Here is a little info I found online 

http://www.sarracenia.com/faq/faq2600.html

The traps can blacken from the things that link mentions. And also may lose a couple due to shock of being with a new owner. 

Make sure they have enough light, and don't water too much or too little. 

The traps also die after being used a set amount of times, so the ones dying may just be old traps and the plant is making new ones.

Also, do not use fertilizer, and only water with rain/distilled water so not to have any chemicals in the water. You said you use rain so it should be alright  

I kept mine, when I had it, a little moist, but never really dry. 

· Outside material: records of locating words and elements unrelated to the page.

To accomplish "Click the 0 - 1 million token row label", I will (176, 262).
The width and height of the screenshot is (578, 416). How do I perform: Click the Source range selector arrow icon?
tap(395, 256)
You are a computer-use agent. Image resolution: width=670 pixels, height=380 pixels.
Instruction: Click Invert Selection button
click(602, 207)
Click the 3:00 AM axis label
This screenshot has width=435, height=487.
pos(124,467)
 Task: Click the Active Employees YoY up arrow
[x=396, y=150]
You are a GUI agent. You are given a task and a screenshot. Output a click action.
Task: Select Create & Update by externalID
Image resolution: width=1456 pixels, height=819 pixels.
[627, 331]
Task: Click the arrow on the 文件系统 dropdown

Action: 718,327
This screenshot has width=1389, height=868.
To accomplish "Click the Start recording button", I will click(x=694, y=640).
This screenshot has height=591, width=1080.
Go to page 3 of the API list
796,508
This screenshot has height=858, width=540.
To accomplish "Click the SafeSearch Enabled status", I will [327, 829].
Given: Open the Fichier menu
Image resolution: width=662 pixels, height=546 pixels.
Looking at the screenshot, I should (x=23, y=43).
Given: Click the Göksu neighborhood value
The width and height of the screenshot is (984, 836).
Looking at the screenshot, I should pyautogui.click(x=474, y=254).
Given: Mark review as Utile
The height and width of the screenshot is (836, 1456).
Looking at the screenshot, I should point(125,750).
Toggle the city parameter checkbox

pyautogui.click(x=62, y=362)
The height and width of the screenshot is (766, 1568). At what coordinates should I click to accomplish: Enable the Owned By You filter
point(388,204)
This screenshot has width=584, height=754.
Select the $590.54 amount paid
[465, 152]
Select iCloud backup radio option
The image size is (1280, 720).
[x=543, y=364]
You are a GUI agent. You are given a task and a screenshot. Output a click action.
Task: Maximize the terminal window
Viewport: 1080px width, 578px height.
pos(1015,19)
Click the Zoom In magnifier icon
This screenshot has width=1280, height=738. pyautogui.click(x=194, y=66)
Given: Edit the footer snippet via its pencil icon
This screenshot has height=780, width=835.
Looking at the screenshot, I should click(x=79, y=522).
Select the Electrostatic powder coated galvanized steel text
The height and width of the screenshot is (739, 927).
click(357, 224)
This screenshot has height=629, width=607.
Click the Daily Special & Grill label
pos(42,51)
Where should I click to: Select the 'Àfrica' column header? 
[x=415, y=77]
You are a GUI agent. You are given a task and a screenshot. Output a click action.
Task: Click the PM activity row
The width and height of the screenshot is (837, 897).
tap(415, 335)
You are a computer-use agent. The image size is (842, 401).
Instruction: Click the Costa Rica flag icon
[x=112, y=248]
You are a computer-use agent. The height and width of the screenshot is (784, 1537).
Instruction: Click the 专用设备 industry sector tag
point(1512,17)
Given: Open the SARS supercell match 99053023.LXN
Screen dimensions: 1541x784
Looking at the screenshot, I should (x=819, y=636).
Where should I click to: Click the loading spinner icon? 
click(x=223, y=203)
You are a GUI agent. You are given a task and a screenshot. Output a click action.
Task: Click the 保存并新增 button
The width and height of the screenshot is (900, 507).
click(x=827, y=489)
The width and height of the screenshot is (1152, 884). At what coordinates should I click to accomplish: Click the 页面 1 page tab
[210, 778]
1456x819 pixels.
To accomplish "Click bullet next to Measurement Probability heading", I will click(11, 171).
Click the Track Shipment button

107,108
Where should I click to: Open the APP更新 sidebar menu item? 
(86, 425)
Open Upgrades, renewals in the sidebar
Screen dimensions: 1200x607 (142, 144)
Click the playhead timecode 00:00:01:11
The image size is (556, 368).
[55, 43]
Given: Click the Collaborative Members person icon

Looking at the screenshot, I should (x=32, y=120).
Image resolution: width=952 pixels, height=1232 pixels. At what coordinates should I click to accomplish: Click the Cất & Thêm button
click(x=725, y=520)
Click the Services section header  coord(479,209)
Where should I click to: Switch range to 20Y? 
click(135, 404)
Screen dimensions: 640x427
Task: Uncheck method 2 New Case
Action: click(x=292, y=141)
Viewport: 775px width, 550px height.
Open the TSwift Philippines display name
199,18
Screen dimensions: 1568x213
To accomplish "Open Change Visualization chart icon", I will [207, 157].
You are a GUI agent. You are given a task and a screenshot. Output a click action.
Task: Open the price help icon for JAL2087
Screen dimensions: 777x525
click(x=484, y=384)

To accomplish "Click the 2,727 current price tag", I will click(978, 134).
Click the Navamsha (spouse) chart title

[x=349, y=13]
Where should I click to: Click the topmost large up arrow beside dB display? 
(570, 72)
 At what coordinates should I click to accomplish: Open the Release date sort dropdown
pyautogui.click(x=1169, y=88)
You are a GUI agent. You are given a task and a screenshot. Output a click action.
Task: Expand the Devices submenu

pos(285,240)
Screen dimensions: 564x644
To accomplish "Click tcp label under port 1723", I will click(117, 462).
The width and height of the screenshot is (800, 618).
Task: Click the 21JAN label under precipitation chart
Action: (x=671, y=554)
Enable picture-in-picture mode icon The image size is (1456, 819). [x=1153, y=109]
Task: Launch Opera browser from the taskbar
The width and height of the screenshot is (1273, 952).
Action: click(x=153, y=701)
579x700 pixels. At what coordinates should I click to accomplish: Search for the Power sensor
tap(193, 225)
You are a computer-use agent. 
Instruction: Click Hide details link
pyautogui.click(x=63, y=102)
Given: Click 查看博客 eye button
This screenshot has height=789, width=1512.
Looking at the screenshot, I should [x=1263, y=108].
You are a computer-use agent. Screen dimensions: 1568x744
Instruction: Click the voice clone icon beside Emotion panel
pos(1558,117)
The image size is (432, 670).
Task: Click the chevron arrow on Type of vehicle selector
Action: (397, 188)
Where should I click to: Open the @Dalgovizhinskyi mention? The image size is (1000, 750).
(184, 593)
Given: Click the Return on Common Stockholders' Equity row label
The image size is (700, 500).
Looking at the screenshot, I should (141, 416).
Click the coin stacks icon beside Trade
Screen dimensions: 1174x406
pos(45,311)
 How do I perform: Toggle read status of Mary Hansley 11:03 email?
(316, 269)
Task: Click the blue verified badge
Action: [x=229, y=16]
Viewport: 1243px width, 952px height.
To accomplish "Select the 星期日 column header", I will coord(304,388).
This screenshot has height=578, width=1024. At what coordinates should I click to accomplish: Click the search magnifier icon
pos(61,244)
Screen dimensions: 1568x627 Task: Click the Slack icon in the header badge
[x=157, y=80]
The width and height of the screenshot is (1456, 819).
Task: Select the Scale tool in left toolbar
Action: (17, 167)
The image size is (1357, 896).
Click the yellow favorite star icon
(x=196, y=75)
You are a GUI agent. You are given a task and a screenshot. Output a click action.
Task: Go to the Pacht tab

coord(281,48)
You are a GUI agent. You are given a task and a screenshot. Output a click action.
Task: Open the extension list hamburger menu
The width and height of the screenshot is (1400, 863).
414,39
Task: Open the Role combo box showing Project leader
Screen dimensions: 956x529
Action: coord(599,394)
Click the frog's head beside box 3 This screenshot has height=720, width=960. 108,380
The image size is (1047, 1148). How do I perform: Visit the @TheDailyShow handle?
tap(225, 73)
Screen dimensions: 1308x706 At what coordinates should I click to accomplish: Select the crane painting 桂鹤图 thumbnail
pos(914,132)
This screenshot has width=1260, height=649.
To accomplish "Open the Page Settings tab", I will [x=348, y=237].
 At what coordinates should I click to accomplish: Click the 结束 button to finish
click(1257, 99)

They also need a dormant period of lower temperatures, I have heard of many people putting them in their fridge for two months for this in the winter.

Some pictures would help to make sure it wasn't something bad, like pest or rot or anything. But if it is shooting out new traps I am guessing there aren't anything terribly bad.

Reactions: Like 2


----------



## J Morningstar (Aug 11, 2012)

funny, I thought for flytraps, the more sun, the better off it would be. I keep mine 4 inched from 200 watt equiv. flourecent and I think it's a little too litttle light. I have had them a year and a half.
.

Reactions: Like 1


----------



## kelvintheiah (Aug 11, 2012)

i'm not using any kind of fertilizer. mine was a little moist and not dry but i usually water it daily. i have read that dormancy can be ignored(since i live in a tropical country, no winter) as long as the plant is in the right condition or environment. im gonna read the link you have posted. btw, ill be posting a pic as soon as i got my sisters memory card. thanks by the way



jreidsma said:


> Here is a little info I found online
> 
> http://www.sarracenia.com/faq/faq2600.html
> 
> ...




---------- Post added 08-12-2012 at 11:46 AM ----------

waw 200watt flourescent. i thought 20watts is enough.



J Morningstar said:


> funny, I thought for flytraps, the more sun, the better off it would be. I keep mine 4 inched from 200 watt equiv. flourecent and I think it's a little too litttle light. I have had them a year and a half.
> .


----------



## myrmecophile (Aug 12, 2012)

When I was growing them I grew in full sunlight most of the day. Watered heavily in the morning with distilled/purified water. Mine were in a soil mix of about 50/50 peat moss and silica sand. Although they can handle a no dormancy style of growth they do much better when given a dormant period and will live much longer.


----------